The most popular prescription stimulants are dexafenfluramine (Redux), fenfluramine (Pondimin), phentermine, and sibutramine (Meridia).  Redux and Pondimin were banned by the FDA in 1997.  Fen-phen, a combination of fenfluramine and phentermine, was found to cause damage to heart valves.  Phentermine was not implicated in the damage to the heart so it is still available.  Phentermine acts like amphetamine so it is no different than speed.  The danger with phentermine and Meridia is they both can raise blood pressure.  Meridia inhibits the reuptake of the neurotransmitters, serotonin and norepinepherine.  Redux and Pondimin also worked by increasing the same neurotransmitters.  Meridia works in a similar fashion as the SSRIs; see the chapter on depression.  The risk of these drugs outweighs the possible benefit.

The most commonly used bulk forming drug is methylcellulose.  The purpose of the drug is to give a feeling of satiety, so less food is consumed.  Side effects can be abdominal distension and flatulence.  Xenical is a prescription medicine that blocks an enzyme involved in fat absorption.  As a result fat is not digested and fat is excreted in the stool resulting in symptoms of gas and steatorrhea (fat diarrhea).  Olestra, a fat substitute, is a fat that cannot be digested and is now found in fat free chips, can give the same symptoms.  Diuretics are often abused and they can result in electrolyte imbalances.  Laxatives are also commonly used and if abused severe swelling and constipation can result when the medication is stopped.  
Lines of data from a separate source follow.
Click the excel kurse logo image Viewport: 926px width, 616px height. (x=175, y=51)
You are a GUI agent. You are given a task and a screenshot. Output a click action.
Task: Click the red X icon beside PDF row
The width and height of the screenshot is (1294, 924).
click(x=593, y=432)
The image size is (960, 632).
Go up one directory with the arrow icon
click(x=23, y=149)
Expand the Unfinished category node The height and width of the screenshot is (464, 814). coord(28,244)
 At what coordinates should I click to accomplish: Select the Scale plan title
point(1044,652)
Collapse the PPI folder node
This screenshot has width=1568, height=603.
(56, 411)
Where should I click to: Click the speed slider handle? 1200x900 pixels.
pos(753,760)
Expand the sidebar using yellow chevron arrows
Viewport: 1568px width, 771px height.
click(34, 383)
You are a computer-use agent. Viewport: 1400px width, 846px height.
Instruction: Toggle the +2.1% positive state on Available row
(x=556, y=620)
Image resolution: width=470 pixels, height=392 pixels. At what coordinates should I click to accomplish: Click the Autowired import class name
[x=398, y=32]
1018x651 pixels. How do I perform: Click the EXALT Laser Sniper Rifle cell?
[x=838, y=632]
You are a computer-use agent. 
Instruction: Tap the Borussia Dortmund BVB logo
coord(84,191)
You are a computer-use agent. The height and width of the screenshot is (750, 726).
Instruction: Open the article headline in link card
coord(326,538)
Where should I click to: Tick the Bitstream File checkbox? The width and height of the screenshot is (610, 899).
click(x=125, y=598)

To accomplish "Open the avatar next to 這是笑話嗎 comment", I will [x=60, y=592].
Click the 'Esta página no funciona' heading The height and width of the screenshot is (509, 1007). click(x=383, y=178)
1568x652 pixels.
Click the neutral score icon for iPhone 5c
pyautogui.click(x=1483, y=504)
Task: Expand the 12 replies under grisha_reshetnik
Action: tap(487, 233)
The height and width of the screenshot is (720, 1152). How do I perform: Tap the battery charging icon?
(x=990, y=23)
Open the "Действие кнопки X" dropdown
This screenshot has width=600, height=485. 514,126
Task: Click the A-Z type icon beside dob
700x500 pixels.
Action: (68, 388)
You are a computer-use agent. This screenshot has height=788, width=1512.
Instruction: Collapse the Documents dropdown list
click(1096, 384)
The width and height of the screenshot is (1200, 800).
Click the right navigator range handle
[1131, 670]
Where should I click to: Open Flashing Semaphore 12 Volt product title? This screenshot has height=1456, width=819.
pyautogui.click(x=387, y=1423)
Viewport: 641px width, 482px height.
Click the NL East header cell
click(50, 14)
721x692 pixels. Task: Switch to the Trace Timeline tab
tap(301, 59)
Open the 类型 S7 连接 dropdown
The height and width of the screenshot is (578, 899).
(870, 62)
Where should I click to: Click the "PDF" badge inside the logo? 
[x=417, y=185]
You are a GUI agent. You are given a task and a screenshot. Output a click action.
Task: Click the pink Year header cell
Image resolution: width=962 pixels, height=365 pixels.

Recently scientists have discovered a protein, YY3-36, which is produced in the stomach.  This particular protein is what gives us a sense of fullness after we eat.  It has been shown that obese people make less of this protein than thin people.  When people are injected with YY3-36, they have been found to eat 67% fewer calories.  As of this publication, YY3-36 suppressants are currently in the research phase and are unavailable to the general public.  Leptin is a hormone that partially controls hunger and metabolism.  Leptin levels increase as people gain weight causing a decrease in appetite.  Leptin levels fall when people start to burn fat, which is why it difficult to keep the weight off after dieting.  Researchers are currently evaluating the efficacy of injecting people with leptin after losing weight.  Researchers are also studying drugs that destroy blood vessels that supply fat cells, causing the cells to die.  These drugs are still in the experimental phase.

Procedures such as bariatric surgery (stomach stapling) and liposuction should be reserved when diet, exercise, and supplements have failed.  Liposuction is for cosmetic reasons not for health benefits.  Liposuction removes only the superficial fat, not the internal fat that promotes heart disease.  Bariatric surgery shrinks the size of the stomach from two quarts to one ounce.  Secondary to weight loss there was also a drastic reduction in cholesterol levels, hypertension, and diabetes.  Bariatric surgery should never be done for cosmetic reasons because of the high risk of complications associated with the procedure.  More than 10% of people have a serious complication such as internal bleeding or blood clots.  Malnutrition secondary to rapid weight loss can cause peripheral nerve damage so these patients need to be monitored closely.  Over 100,000 people undergo the procedure yearly.